Start of Provided information

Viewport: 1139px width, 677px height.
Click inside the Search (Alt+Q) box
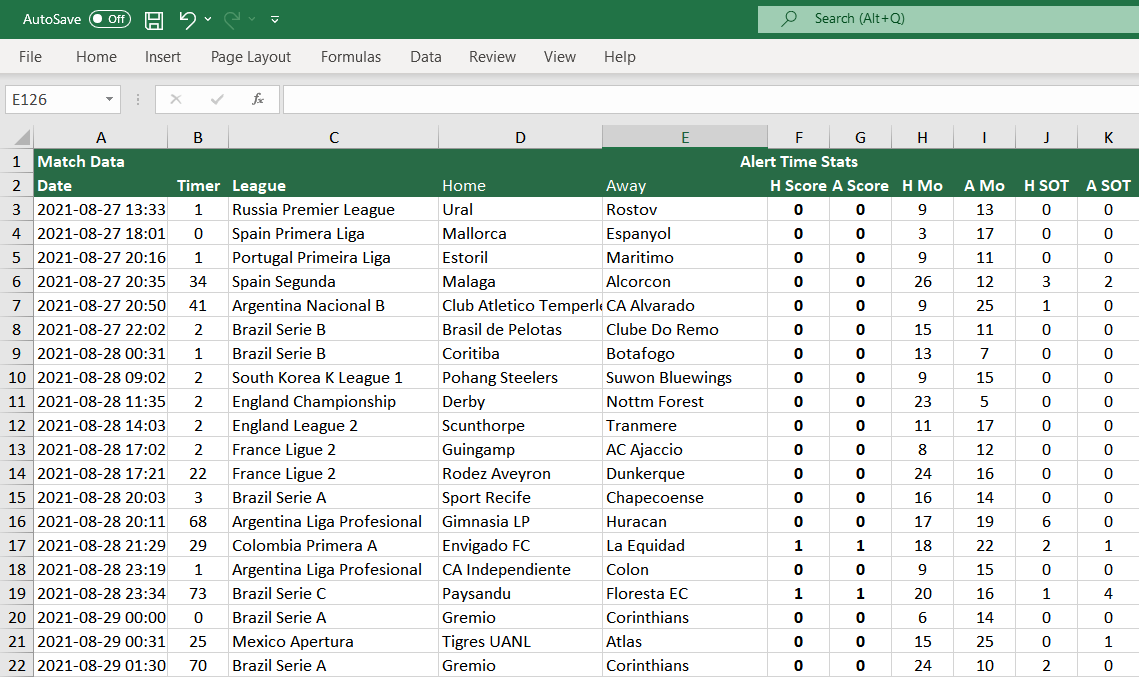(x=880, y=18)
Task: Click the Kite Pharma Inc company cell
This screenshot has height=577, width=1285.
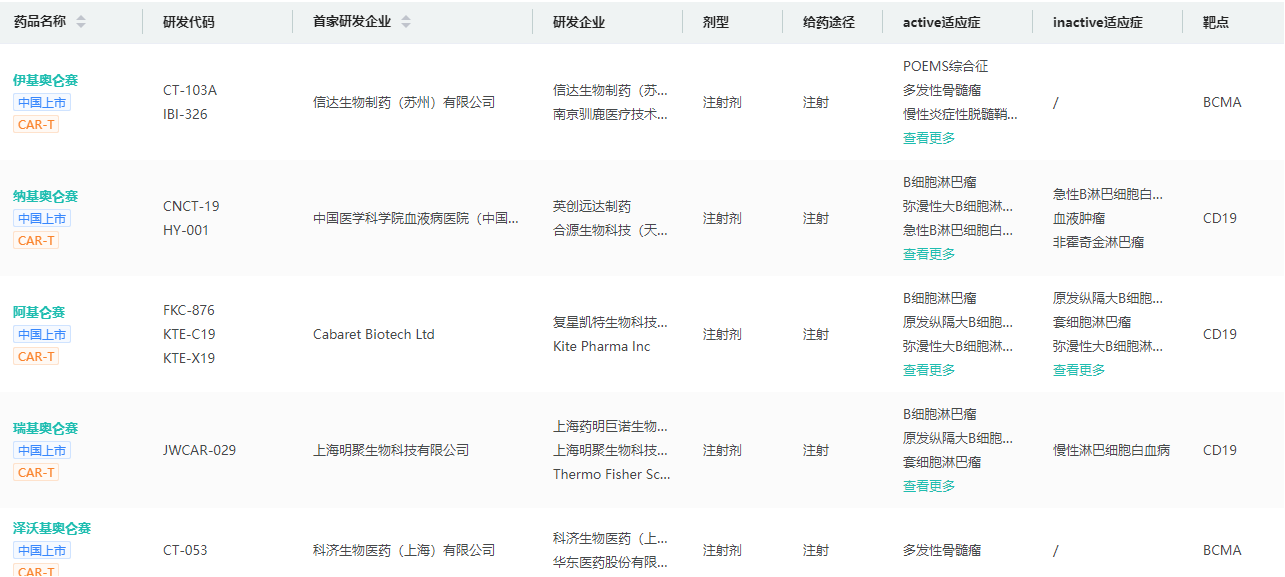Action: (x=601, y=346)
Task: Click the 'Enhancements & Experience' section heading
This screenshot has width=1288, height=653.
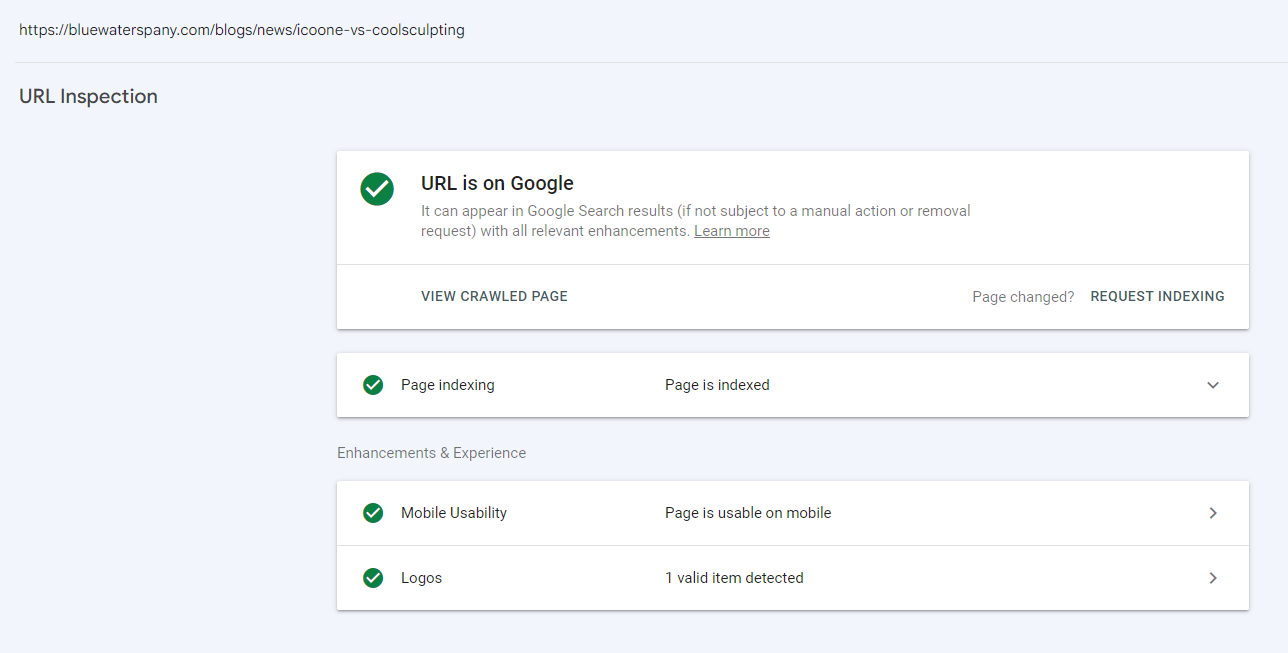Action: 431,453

End of Provided information

= What is being asked =
Reply with the number of lines in the data that include the string "Task" and nothing else.

= Reply =
2